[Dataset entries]
- - -

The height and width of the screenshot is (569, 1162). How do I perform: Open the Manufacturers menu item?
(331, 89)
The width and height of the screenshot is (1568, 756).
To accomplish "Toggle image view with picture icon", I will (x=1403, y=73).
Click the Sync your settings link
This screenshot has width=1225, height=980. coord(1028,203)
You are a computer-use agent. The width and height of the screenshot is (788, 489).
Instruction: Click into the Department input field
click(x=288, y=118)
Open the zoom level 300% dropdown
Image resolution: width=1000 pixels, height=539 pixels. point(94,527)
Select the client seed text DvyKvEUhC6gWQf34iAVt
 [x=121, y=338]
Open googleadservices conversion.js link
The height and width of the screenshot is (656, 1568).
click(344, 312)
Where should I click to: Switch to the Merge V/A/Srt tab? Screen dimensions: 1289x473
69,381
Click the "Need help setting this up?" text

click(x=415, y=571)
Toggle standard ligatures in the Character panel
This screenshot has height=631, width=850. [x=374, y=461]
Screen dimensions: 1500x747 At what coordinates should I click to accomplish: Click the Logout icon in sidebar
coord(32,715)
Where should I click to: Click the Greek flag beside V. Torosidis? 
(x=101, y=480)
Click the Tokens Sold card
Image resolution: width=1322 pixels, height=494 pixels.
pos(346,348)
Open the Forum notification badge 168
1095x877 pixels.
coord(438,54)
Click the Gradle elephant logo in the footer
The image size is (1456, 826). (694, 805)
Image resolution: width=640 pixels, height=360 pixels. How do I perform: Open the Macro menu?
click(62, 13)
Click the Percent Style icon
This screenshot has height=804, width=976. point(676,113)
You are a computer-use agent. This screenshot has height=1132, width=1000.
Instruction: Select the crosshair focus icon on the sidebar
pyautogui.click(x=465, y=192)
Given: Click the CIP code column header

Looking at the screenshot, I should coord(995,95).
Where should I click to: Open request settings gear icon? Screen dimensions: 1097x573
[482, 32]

- - -

INSTRUCTIONS TO FOLLOW:
Repeat the entries exactly, all of them.

WRITTEN SOLUTION:
The height and width of the screenshot is (569, 1162). How do I perform: Open the Manufacturers menu item?
(331, 89)
The width and height of the screenshot is (1568, 756).
To accomplish "Toggle image view with picture icon", I will (x=1403, y=73).
Click the Sync your settings link
This screenshot has width=1225, height=980. coord(1028,203)
You are a computer-use agent. The width and height of the screenshot is (788, 489).
Instruction: Click into the Department input field
click(x=288, y=118)
Open the zoom level 300% dropdown
Image resolution: width=1000 pixels, height=539 pixels. point(94,527)
Select the client seed text DvyKvEUhC6gWQf34iAVt
 [x=121, y=338]
Open googleadservices conversion.js link
The height and width of the screenshot is (656, 1568).
click(344, 312)
Where should I click to: Switch to the Merge V/A/Srt tab? Screen dimensions: 1289x473
69,381
Click the "Need help setting this up?" text

click(x=415, y=571)
Toggle standard ligatures in the Character panel
This screenshot has height=631, width=850. [x=374, y=461]
Screen dimensions: 1500x747 At what coordinates should I click to accomplish: Click the Logout icon in sidebar
coord(32,715)
Where should I click to: Click the Greek flag beside V. Torosidis? 
(x=101, y=480)
Click the Tokens Sold card
Image resolution: width=1322 pixels, height=494 pixels.
pos(346,348)
Open the Forum notification badge 168
1095x877 pixels.
coord(438,54)
Click the Gradle elephant logo in the footer
The image size is (1456, 826). (694, 805)
Image resolution: width=640 pixels, height=360 pixels. How do I perform: Open the Macro menu?
click(62, 13)
Click the Percent Style icon
This screenshot has height=804, width=976. point(676,113)
You are a computer-use agent. This screenshot has height=1132, width=1000.
Instruction: Select the crosshair focus icon on the sidebar
pyautogui.click(x=465, y=192)
Given: Click the CIP code column header

Looking at the screenshot, I should coord(995,95).
Where should I click to: Open request settings gear icon? Screen dimensions: 1097x573
[482, 32]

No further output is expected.